[Items from a dataset]
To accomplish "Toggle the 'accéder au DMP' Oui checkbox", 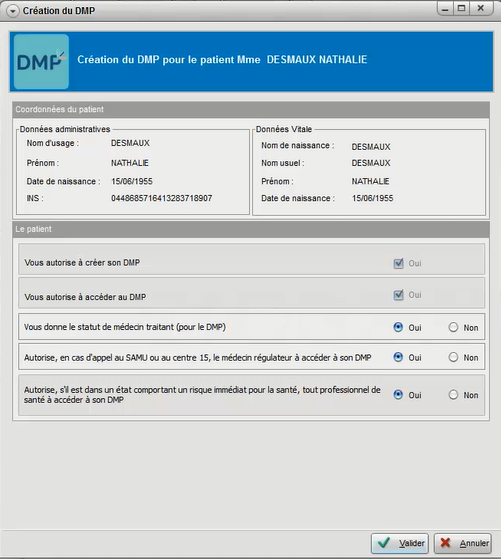I will click(398, 295).
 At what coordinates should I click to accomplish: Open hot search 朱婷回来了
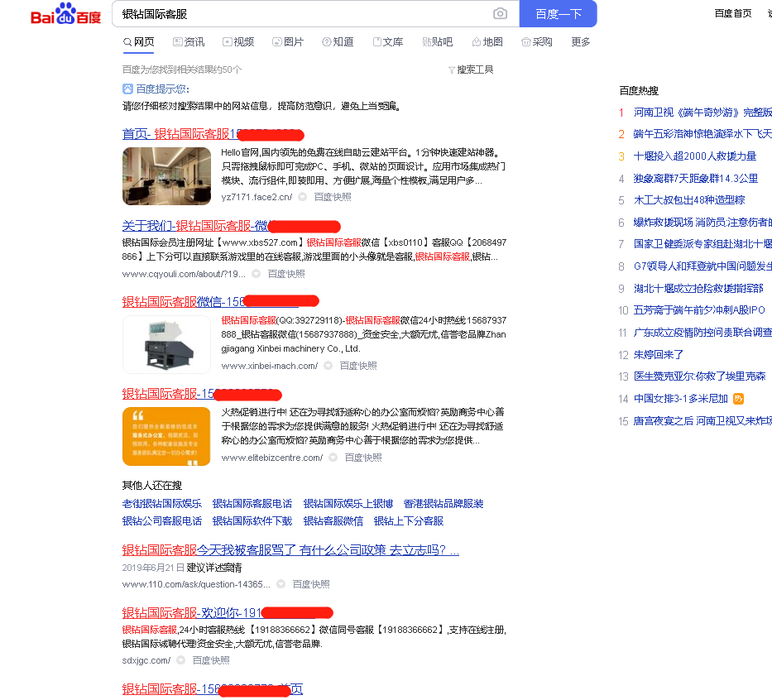(659, 355)
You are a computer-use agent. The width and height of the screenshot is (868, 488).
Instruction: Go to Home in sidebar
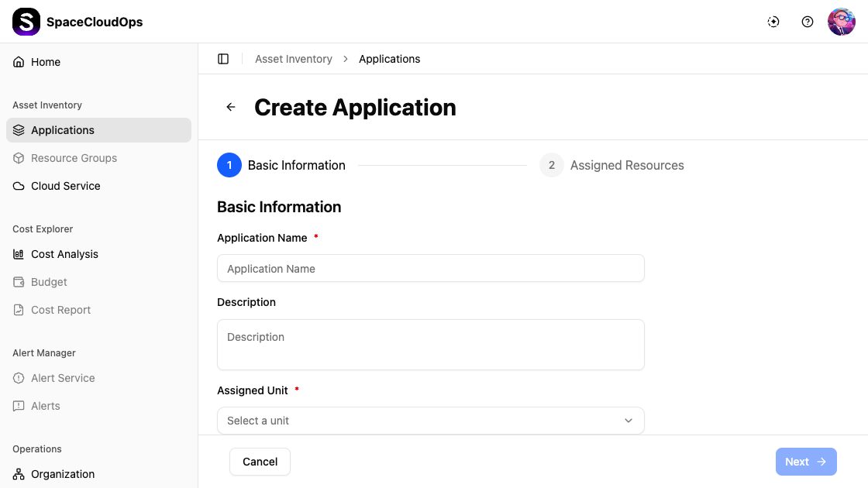[x=46, y=62]

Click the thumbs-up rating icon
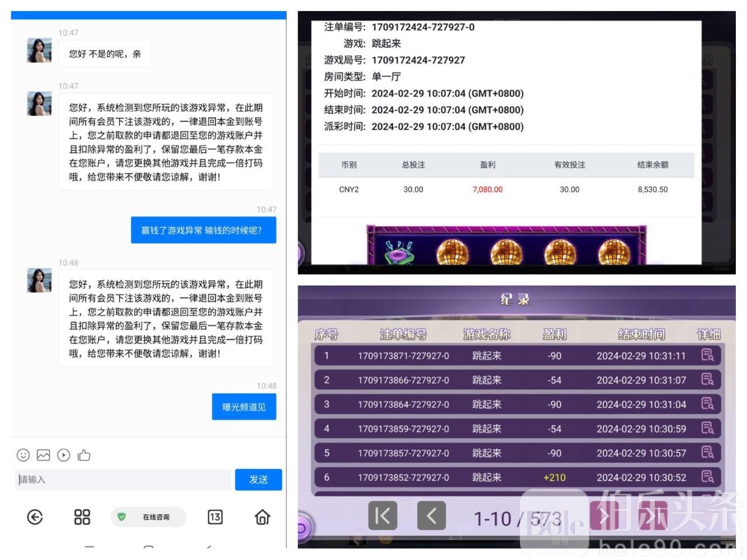(84, 455)
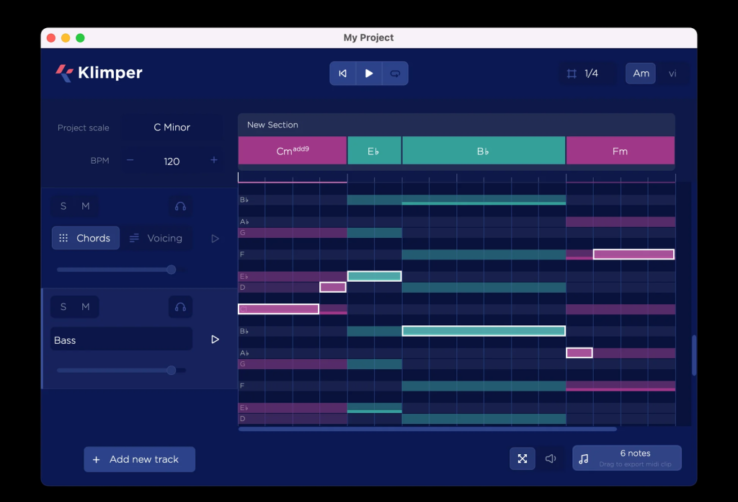
Task: Click the headphones icon on the Chords track
Action: click(180, 206)
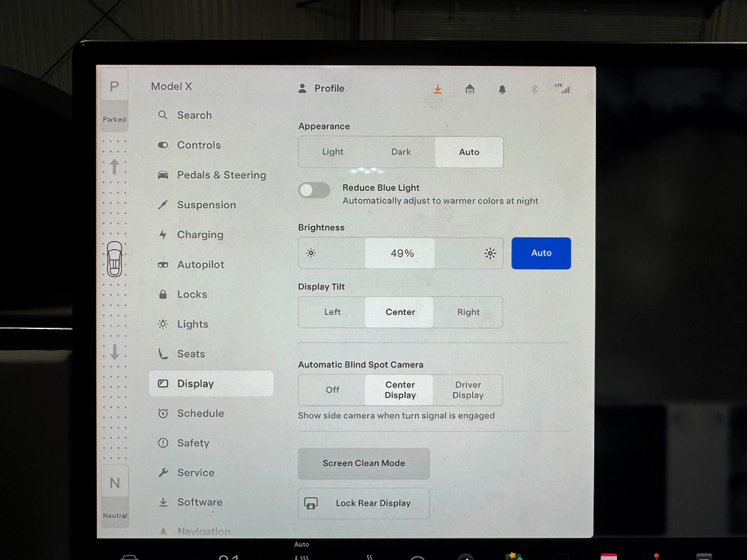Image resolution: width=747 pixels, height=560 pixels.
Task: Choose Driver Display for blind spot camera
Action: pos(468,390)
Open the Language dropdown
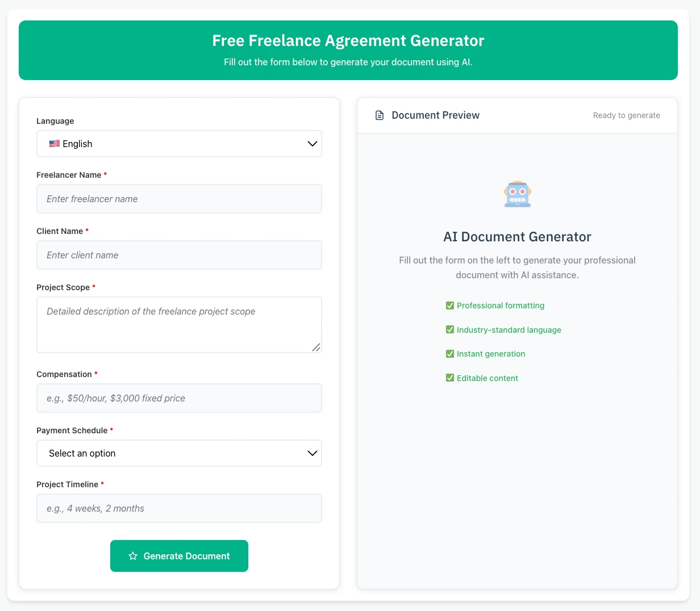The height and width of the screenshot is (611, 700). [179, 144]
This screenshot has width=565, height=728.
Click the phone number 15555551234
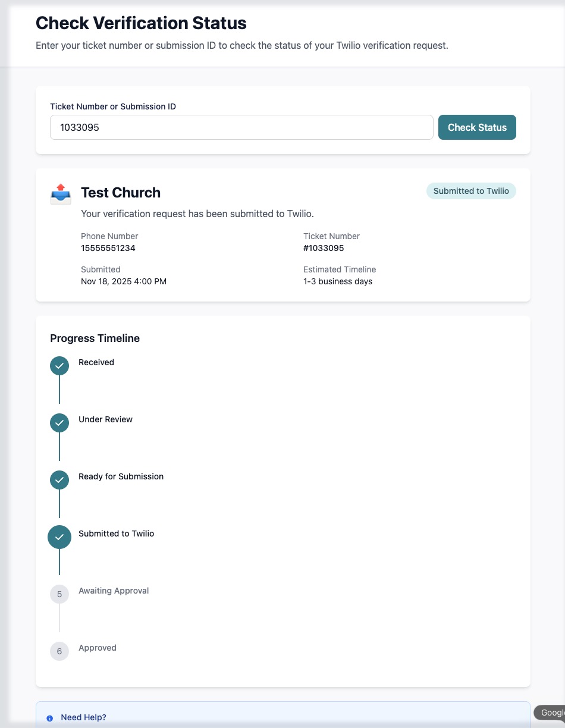click(x=108, y=248)
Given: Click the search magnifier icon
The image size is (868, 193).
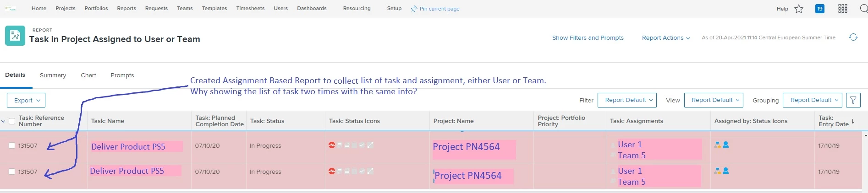Looking at the screenshot, I should (864, 9).
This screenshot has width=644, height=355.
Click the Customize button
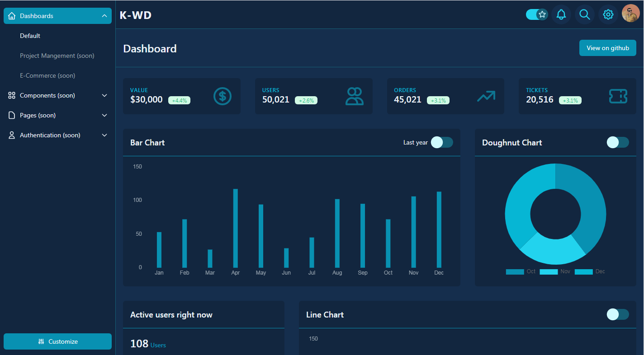click(x=57, y=341)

#### Assigned task:
From the data above, determine how many lines hold "This", and write only the number.

#### Expected answer:
2